一瞬で身を翻す様に夏鈴の後に回ると、両耳のヘッドフォンを取り上げる。
“キーーン”
明らかに音楽では無い、不快な音が辺りに響く。
明日香はそのままヘッドフォンを力一杯、地面に叩きつける。ヘッドフォンはバラバラに壊れ、不快な音は消えた。
「か、夏鈴? 大丈夫?」
涼花が声を掛けるが、返事は無い。
夏鈴は目を開き、虚空を見つめている。
「夏鈴!」
再び涼花が呼ぶ。
「あーーあっ」
夏鈴は一瞬叫ぶと、糸が切れたよう崩れ落ちた。
それを明日香は素早く抱きとめる。
「は、早く病院‥」
かすみがスマホを取り出し、連絡を取ろうとする。
と、その皆の周りを5人の人影が取り囲んだ。
「な、なによ、あんた達っ?」
涼花が声を掛けるが、返答はない。
思わず、近付いて来た1人を突き飛ばす。
“ガタンッ”
硬い金属の手触り。
僅かに響くアクチュエーターの音。
「に、人間じゃない?」
「オートマタですっ、お姉さま」
スフィアが言うと同時に、一体が腕を広げ、飛び掛かってきた。
剥き出しの腕は金属光沢を放っていた。
その、涼花の目前に迫るオートマタを眩い光が一瞬で両断する。
切られたオートマタは一瞬火花を上げて動かなくなった。
「それなら、遠慮要らない、よね?」
両手にレーザーブレードを構えた明日香がそこにいた。
「あ、明日香ちゃん? それ??」
かすみが、驚いて指差す。
「一応、財団謹製の工業用超小型プラズマカッター。後は任せて」
「了解。行こっ!」
阿吽の呼吸でかすみは周囲に声を掛け、涼花が夏鈴を引きずり、スフィアが後に続く。
一斉にオートマタ達が明日香に飛び掛かった。
舞うようにしなやかな動きでそれをかわす明日香。
滑らかで無駄のない動きは、それでいて驚くほど速い。
まるで明日香だけが時間の進み方が違う世界に居る様だ。
ふわりと振った両手のブレードが瞬き2体のオートマタが両断され、吹き飛んだ。
次に足元に飛び込んできた一体は、ジャンプし空中で半回転捻りながら着地と同時に袈裟斬りにされた。

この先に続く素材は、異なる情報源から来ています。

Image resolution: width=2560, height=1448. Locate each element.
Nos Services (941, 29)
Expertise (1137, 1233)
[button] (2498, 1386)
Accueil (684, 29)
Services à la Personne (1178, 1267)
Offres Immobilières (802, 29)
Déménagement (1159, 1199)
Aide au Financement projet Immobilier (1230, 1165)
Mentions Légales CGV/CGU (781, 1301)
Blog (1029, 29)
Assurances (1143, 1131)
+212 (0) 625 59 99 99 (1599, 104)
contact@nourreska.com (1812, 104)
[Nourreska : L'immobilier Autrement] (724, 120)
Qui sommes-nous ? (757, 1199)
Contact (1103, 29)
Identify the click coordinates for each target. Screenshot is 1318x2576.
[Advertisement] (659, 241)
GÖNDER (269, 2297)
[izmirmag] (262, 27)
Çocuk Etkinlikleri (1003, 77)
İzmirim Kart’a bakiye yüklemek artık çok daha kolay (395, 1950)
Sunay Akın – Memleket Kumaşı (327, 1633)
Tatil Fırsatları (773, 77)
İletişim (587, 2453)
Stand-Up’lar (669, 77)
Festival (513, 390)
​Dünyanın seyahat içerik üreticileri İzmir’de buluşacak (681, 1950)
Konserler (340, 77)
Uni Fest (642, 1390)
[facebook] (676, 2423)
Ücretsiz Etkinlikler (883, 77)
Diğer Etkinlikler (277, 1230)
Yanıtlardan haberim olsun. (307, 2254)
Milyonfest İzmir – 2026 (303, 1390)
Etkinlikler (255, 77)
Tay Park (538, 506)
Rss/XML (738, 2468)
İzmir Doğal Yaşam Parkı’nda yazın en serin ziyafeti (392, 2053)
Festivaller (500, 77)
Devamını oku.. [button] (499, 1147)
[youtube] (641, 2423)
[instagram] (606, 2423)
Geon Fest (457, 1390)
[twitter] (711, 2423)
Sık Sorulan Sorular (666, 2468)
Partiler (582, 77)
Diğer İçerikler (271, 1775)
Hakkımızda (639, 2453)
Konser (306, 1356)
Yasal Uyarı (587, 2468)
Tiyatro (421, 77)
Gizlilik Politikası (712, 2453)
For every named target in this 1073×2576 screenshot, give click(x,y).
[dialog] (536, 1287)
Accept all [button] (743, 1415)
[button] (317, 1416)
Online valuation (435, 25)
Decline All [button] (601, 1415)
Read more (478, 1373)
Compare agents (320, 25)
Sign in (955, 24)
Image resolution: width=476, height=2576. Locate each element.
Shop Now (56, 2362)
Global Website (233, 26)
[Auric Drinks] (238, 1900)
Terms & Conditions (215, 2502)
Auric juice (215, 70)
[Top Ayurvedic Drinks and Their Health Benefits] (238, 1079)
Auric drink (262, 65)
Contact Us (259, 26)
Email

後から襲いかかった最期の一体は振り向きざまの回転斬りで上下に二分されてそのまま倒れ落ちた。
オートマタは両断され、吹き飛ぶ度に火花を散らす。それは薄暗い路地に光の花が散っている様な景色だった。
僅か数十秒のうちにオートマタは壊滅していた。
「はい、終わり」
ブレードを収めた明日香は疲れた様子もなく、笑顔で戻ってきた。
「あ、明日香って‥何者なの?」
あまりの見事なその姿に、涼花は震える声でかすみに訊ねた。
「普通の女子高生だけど‥たまに正義の味方もやってるよ」
「ふ、普通って?」
涼花の中の“普通が”大きく揺らいでいた。
明日香無双回ですね。
この辺りは前作の番外編のネタも拾って見ました。
お話もようやく全容が見えて来ます。